ANN ENNIS SPEAKS OUT
When we open a water tap, local county government is involved. When an uninsured motorist hits our car, local government is involved. Whether it is sanitary practices of restaurants, a rickety bridge, rehabilitating first time drug offenders or getting married, our county governments are the underpinning that holds our communities together, keep order and assure safety.
The General Assembly directed budgeting when mixed into county and education affairs mucks it up. Big federal and state government need to stay out of local taxpayer and local government’s pocketbooks, out of schools and away from unfunded mandates.
County councils, county commissioners, town councils, and school boards are hometown heroes. With much of county and local tax money being sucked up to Indianapolis it is on a detour before coming back home. County officials then have to work long and hard to find ways to keep our communities functioning.
They do not need or want the glitz and glamor of Indianapolis. They don’t get entertained by lobbyists. The county voter knows where elected county leaders live, go to church, eat and shop. As a result, elected county leaders hear the complaints and concerns of everyday people. The party caucus does not come calling on the county councilman. The state-wide party campaign committee does not fund the councilwoman’s election. But these two catch the heat of the voter.
In District 64 at least, the five counties’ officials catch the heat that comes from actions by our remote, un-known, disconnected General Assembly. The officials tell me they are not called for advice from representatives before those reps. head up-state to vote every winter. A representative should seek input from the community served.
My experience has been that attending a county council meeting is good for a voter and taxpayer’s morale. Being a county council person is not necessarily good for the council persons’ morale! They work hard to navigate stripped down budgets after Indianapolis has taken its share and state mandates.

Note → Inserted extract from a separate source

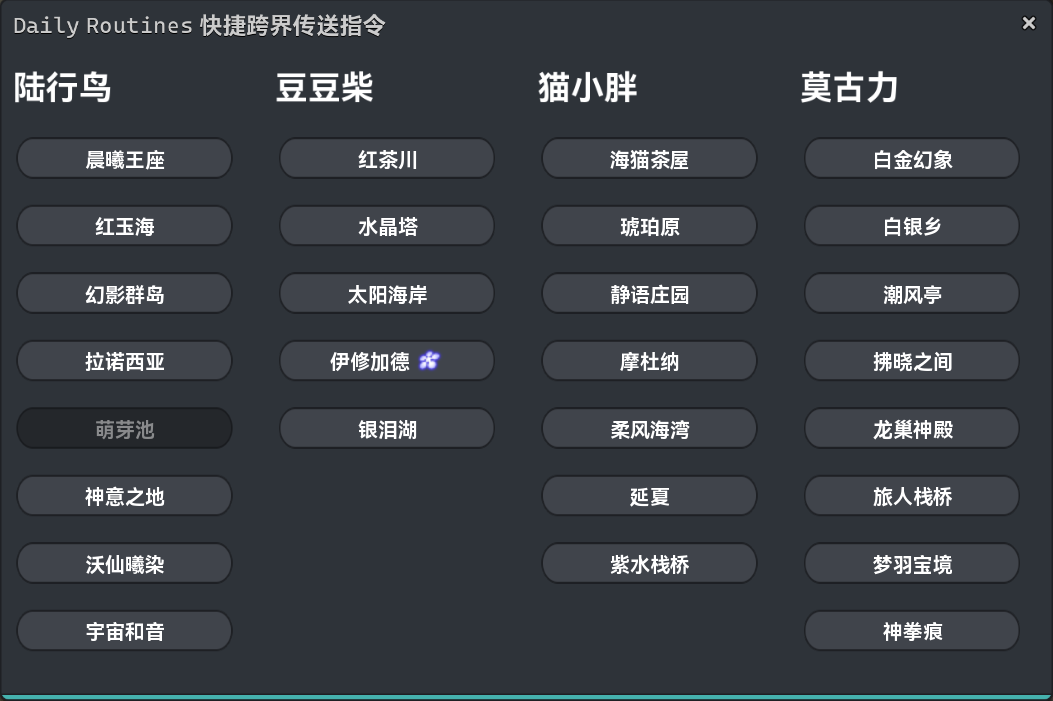Select 宇宙和音 at the column bottom

pos(124,630)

But what you see in town and county councils are hardworking people holding their communities in good social order, while trying to also improve services, function and quality of life. You see nickel and dimes matter – and even more so when the dollars are in Indianapolis.
That is what you see in the City Halls. Now, what we must begin to see in the General Assembly are state representatives who are more familiar with their districts’ elected leaders than they are with their respective caucus or lobbyist of the moment. I pledge to provide that type of representation.